En 2014, Pierre Hinard publie Omerta sur la viande (Éditions Grasset), un ouvrage dans lequel il révèle les dérives du secteur.

Il faudra attendre le 30 juin 2022 pour qu’une première reconnaissance judiciaire intervienne : Jeff Viol, le PDG de Castel Viandes est condamné à six mois de prison avec sursis et 10 000 € d’amende pour tromperie et mise sur le marché de produits d’origine animale dangereux pour la santé. L’entreprise elle-même écope d’une amende de 40 000 €.

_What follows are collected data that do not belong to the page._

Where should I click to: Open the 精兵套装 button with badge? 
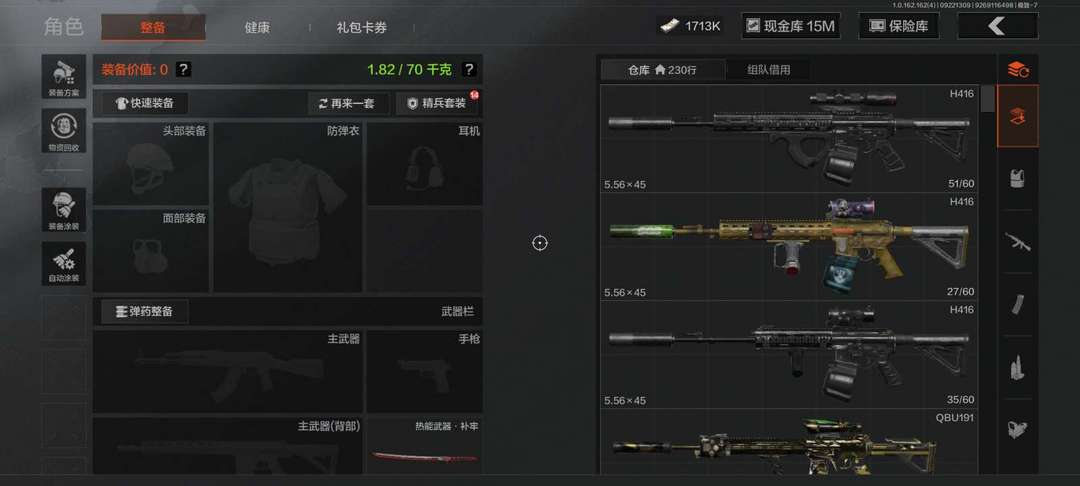[437, 103]
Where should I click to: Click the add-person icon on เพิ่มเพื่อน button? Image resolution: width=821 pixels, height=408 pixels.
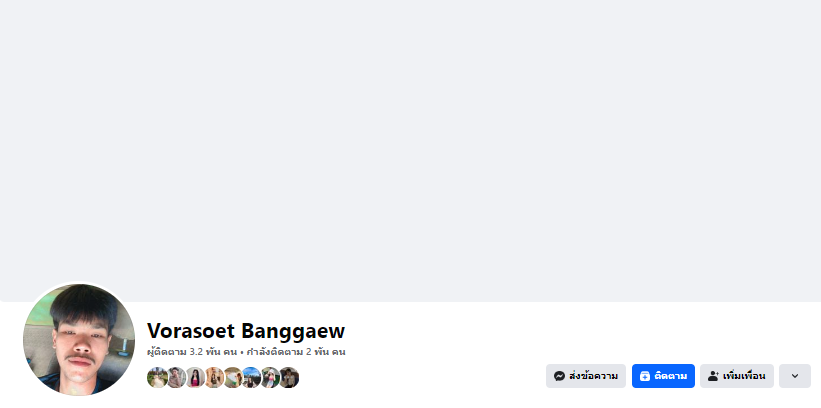pos(713,376)
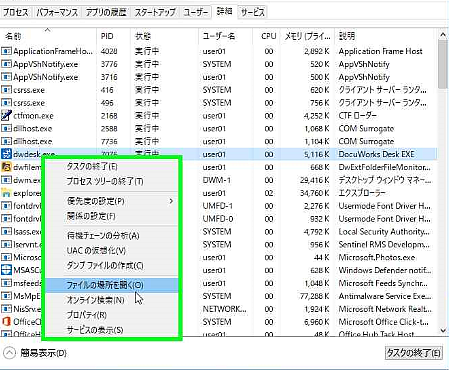Click the dwfilemonitor process icon
This screenshot has width=449, height=370.
tap(6, 167)
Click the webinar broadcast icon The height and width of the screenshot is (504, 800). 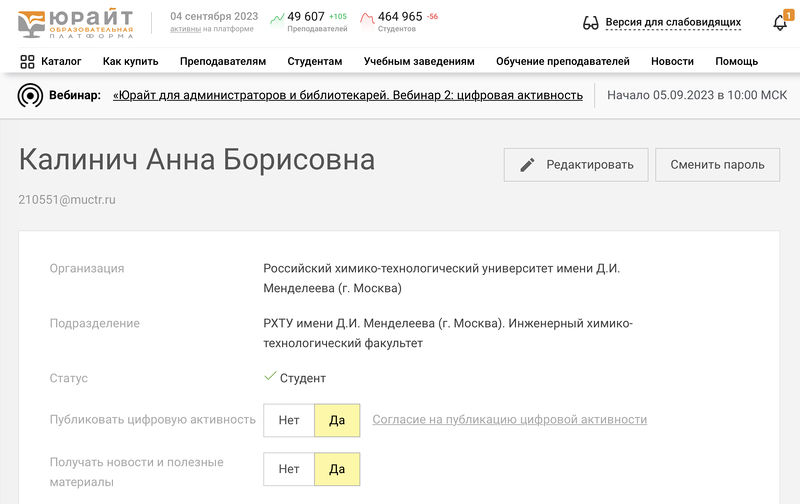pyautogui.click(x=30, y=95)
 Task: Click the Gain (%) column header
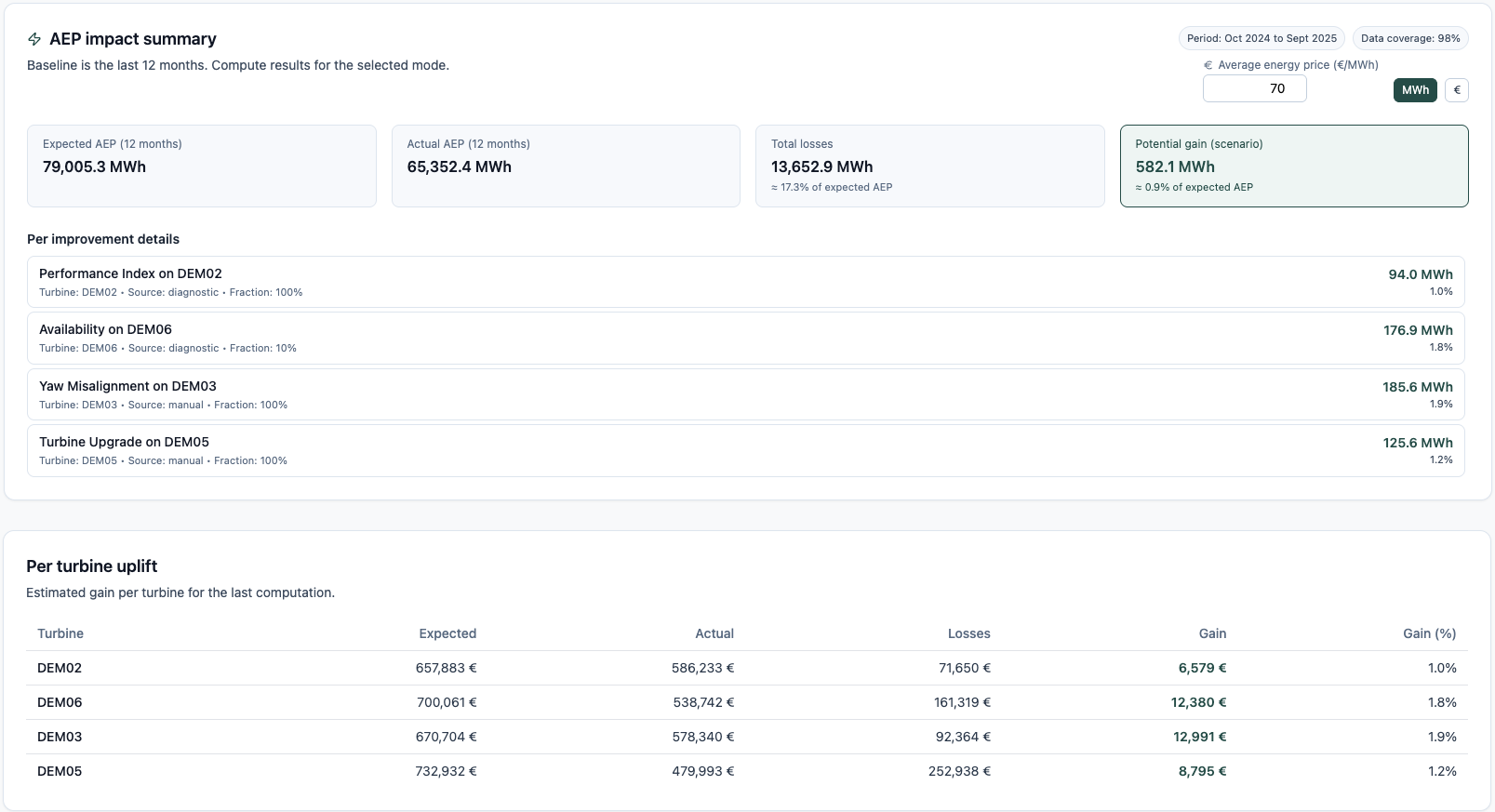coord(1429,633)
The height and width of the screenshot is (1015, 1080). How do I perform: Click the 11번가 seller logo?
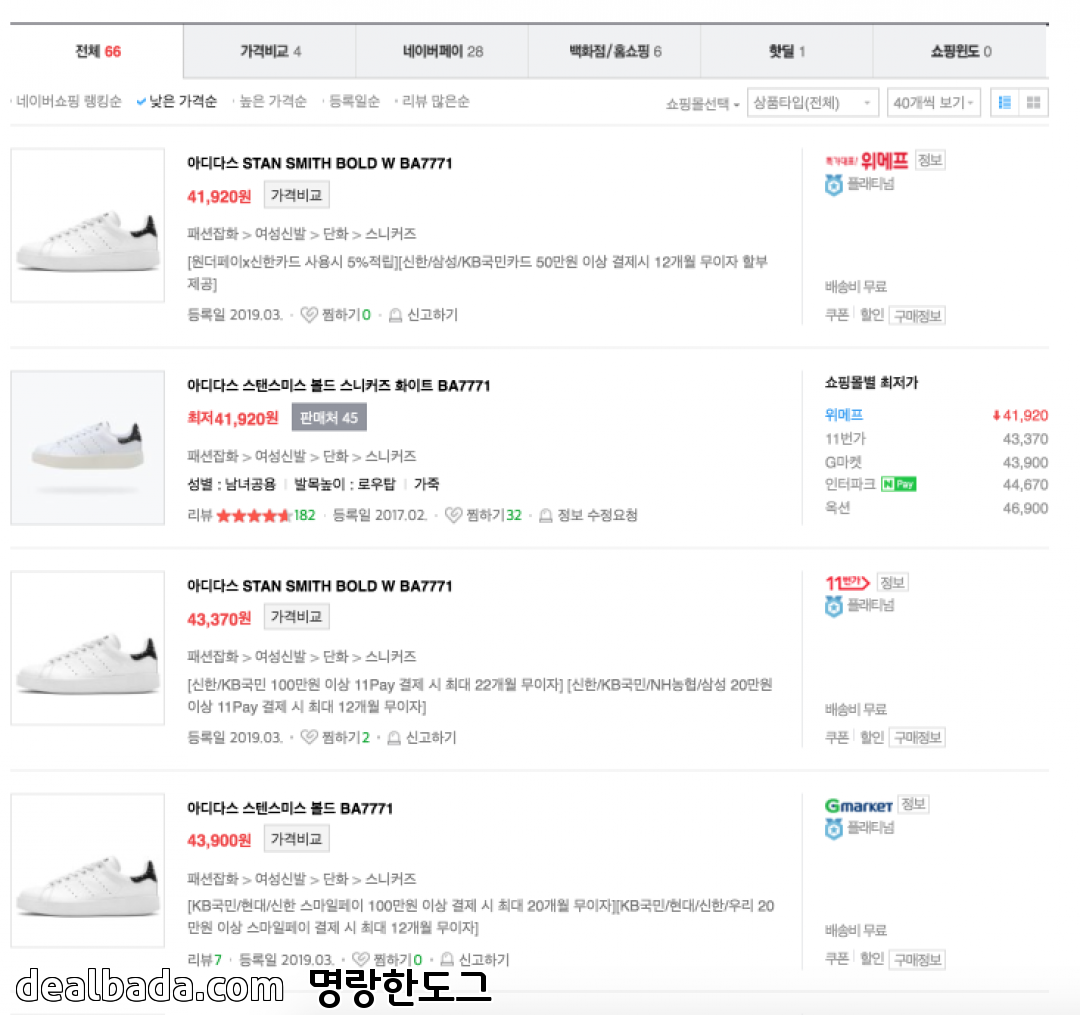pyautogui.click(x=847, y=582)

Le 10 avril 2024, la Cour d’appel de Rennes prononce la nullité de son licenciement, reconnaissant que la véritable cause de la rupture de contrat est son signalement aux services vétérinaires. La justice écarte les griefs professionnels qui lui étaient reprochés. « C’est une grande victoire pour les lanceurs d’alerte. Je suis reconnu comme ayant lancé une alerte justifiée, bénéfique à l’intérêt général et à la santé publique », déclare-t-il. Son ancien employeur est condamné à lui verser 30 000 € de dommages et intérêts. Au total, son combat judiciaire aura duré plus de 15 ans.

En alertant les autorités, Pierre Hinard a agit pour protéger la santé publique face à un système où la recherche du profit primait sur la sécurité alimentaire. Aujourd’hui, Pierre Hinard continue de militer pour un système alimentaire transparent et respectueux de la santé des consommateur·trices. Il est le premier lanceur d’alerte dans le secteur agroalimentaire en France à avoir obtenu la condamnation de son ancien employeur.

En savoir plus

    • Entretien. Affaire Castel Viandes, une victoire pour le lanceur d’alerte Pierre Hinard, même si “les condamnations restent symboliques”, France Info, juin 2025.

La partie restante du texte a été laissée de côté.